Upaya mempertahankan kekuasaan yang harus turun temurun itulah yang disebut dengan Politik Dinasti-Kekuasaan. Lantas, foto diri Gibran disebarluaskan dan dipasang di mana-mana, ditempel di mobil-mobil umum dan pribadi, dan baliho dipasang di jalan-jalan strategis. Tujuannya agar publik mengenalnya, dan itu di seluruh nusantara, untuk bisa tercapai menuju Pilpres menjadi Cawapres atau Capres, setelah tembok MK roboh.

Cara-cara tersebut adalah bagian dari struktur dan konstruk bangunan Politik Dinasti-Kekuasaan yang hendak dicapai dan dipertahankannya. Jika Presiden Jkw tidak punya nawaitu dan atau tidak berhasrat hendak berkuasa atau mempertahankan kekuasaannya, tidak mungkin atau menjadi sangat naif foto Gibran disebar-luaskan ke seluruh negeri, karena Gibran adalah Walikota Solo.  Tentu, cukup di Solo saja supaya bisa dua periode jika Presiden tidak punya niatan membangun Politik Dinasti- Keuasaan.

Karena libido (syahwat) kekuasaannya terus membara dalam ketamakan, maka kekuasaan itu harus dipertahankannya melalui Gibran, meski harus melalui Pilpres. Presiden memaksakan kehendaknya agar setelah lengser dari kekuasaan, kekuasaan tersebut tetap bisa dipertahankan melalui anaknya-Gibran, jika perlu setelah anaknya lantas ke menantunya.

Untuk membangun kontruksi dinasti kekuasaan yang lebih kuat dan lebih besar lagi. Bukan soal layak atau tidak layak, karena ‘kedaulatan di tangan uang’ bukan lagi ‘kedaulatan di tangan rakyat’. Itulah fakta konkret dari Pemilu kita yang mengklaim sebagai negara demokrasi-Pansacila.

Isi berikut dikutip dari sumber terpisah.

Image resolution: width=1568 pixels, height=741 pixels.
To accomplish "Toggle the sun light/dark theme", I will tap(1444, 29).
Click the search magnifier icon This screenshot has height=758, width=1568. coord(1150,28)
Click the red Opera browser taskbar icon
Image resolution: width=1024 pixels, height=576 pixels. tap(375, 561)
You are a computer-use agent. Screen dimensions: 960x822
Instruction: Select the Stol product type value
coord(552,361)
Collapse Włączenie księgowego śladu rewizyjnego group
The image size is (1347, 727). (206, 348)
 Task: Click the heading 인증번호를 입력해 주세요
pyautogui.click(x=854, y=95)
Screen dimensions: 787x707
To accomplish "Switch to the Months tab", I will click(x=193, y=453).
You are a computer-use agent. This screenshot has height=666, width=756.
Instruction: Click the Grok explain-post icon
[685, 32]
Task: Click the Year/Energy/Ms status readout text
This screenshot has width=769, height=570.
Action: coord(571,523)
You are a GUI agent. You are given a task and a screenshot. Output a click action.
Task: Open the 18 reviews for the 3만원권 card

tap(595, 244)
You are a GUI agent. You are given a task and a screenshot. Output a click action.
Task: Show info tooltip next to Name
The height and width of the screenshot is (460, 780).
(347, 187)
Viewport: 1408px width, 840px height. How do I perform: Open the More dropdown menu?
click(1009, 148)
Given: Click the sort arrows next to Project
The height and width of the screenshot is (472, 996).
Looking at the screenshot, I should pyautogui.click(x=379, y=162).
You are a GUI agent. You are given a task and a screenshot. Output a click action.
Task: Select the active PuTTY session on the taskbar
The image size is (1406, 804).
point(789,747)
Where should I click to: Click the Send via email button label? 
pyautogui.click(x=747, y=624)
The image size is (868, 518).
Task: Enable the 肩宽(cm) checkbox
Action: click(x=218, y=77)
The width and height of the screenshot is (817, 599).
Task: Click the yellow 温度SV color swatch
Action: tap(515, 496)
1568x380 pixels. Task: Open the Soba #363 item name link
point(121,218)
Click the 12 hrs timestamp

Politik Dinasti-Kekuasaan di negara demokrasi berbeda dengan negara Kerajaan atau Komunis, tetapi hasrat berkuasa atau hasrat hendak berkuasa selamanya tidaklah berbeda. Gibran menjadi diolok-olok dalam (seni) karikatur, meme, tik tok dan lainnya. Ada meme di medsos: Program Indonesia Maju-Maju Anakku-Maju Mantuku, Keluarga Berkuasa, dan seterusnya.

Meski tidak sedikit yang memuja dan memujinya agar kekuasaan bisa dipertahankan, terutama oleh para penerima ‘bansos’, meski akhirnya mencekik leharnya bangsa dan negaranya sendiri, yang pada akhirnya juga akan menceklik lehernya sendiri penerima ‘bansos’, karena negara terbelit hutang dan kesulitan perekonomian bangsa dan negaranya.

Jika saja sistem negeri ini seperti Korea Utara-Komunis, maka secara tak terbanthakan, Gibran meneruskan tahta kekuasaan rezim penguasa secara langsung. Muncullah satire yang mempersonifikasikan Gibran sebagai Kim Jong Un dari Dinasti Kekuasaan Kim Jong II.

Meski begitu, Politik Dinasti-Kekuasaan tidak bisa serta merta otomatis seperti Kim Jong Il ke Kim Jong Un, kendatipun MK telah membuat tafsir ulang Open Legal Policy atas Pasal 129 huruf q untuk memuluskan Gibran. Masih harus melewati apa yang disebut dengan Pilpres dalam sistem demokrasi, meski Pilpres demokrasi topeng.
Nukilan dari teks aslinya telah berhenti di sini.